# [Supplied data]
>> Start
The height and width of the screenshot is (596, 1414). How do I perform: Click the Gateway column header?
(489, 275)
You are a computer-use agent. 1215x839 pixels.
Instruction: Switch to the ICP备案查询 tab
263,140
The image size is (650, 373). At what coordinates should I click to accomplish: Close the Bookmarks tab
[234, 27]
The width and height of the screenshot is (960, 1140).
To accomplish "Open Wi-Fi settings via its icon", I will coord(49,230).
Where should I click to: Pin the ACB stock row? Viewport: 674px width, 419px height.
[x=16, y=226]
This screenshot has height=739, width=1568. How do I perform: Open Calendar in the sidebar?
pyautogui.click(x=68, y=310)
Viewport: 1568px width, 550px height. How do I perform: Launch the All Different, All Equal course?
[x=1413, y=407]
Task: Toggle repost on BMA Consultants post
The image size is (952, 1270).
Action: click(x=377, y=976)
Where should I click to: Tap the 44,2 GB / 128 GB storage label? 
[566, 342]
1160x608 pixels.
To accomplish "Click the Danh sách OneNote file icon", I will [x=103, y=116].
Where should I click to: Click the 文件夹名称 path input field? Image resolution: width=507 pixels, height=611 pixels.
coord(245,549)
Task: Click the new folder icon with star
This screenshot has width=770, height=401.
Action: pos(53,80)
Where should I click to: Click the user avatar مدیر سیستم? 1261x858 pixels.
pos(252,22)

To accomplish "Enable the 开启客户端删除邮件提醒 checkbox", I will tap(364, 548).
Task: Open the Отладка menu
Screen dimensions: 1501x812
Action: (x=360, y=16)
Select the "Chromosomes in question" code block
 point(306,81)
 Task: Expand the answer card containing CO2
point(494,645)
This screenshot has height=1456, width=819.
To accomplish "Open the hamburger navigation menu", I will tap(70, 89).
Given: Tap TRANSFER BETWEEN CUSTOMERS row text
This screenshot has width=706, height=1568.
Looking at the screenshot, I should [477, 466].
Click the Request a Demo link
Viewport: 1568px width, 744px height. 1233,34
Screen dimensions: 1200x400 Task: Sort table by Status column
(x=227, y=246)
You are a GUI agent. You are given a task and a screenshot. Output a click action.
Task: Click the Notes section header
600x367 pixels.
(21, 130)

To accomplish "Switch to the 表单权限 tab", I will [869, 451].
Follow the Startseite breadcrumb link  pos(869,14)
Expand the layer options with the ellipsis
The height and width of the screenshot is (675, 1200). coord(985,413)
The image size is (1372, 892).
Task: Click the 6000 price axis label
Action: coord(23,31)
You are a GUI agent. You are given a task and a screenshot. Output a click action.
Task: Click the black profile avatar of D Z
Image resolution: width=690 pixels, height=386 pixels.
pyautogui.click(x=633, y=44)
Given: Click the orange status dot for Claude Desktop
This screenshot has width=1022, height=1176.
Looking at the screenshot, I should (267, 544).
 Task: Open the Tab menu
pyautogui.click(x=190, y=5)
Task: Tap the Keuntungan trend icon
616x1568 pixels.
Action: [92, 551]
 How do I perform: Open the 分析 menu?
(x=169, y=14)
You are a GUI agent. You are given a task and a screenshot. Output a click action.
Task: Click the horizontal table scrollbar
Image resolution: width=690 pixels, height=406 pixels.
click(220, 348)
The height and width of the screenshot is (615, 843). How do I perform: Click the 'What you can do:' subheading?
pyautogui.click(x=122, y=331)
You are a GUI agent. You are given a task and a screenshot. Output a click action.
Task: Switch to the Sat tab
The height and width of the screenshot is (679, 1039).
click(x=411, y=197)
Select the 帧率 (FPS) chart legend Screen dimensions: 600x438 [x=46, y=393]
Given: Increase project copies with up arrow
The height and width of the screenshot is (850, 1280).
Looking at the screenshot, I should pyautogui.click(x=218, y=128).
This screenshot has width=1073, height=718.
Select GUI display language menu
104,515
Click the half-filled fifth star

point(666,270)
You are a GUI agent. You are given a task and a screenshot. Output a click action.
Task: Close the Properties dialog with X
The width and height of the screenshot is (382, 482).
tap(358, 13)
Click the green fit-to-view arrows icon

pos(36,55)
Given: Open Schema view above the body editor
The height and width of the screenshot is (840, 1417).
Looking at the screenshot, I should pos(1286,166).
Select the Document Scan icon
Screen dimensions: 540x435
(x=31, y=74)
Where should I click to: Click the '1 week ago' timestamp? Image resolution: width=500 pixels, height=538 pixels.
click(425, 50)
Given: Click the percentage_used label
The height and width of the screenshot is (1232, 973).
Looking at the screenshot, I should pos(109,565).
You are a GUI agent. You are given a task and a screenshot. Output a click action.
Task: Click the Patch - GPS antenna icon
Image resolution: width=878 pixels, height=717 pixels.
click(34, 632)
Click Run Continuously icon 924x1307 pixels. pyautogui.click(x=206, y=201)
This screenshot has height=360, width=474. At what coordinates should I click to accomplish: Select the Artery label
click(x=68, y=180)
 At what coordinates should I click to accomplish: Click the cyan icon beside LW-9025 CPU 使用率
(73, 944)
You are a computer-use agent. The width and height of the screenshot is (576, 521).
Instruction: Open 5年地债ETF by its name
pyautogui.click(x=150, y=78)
>> End
# [What needs to be done]
Quote the items word for word, from the line containing "Given: Open Schema view above the body editor" through the line containing "(x=31, y=74)", including both of those lines.

# [Correct output]
Given: Open Schema view above the body editor
The height and width of the screenshot is (840, 1417).
Looking at the screenshot, I should pos(1286,166).
Select the Document Scan icon
Screen dimensions: 540x435
(x=31, y=74)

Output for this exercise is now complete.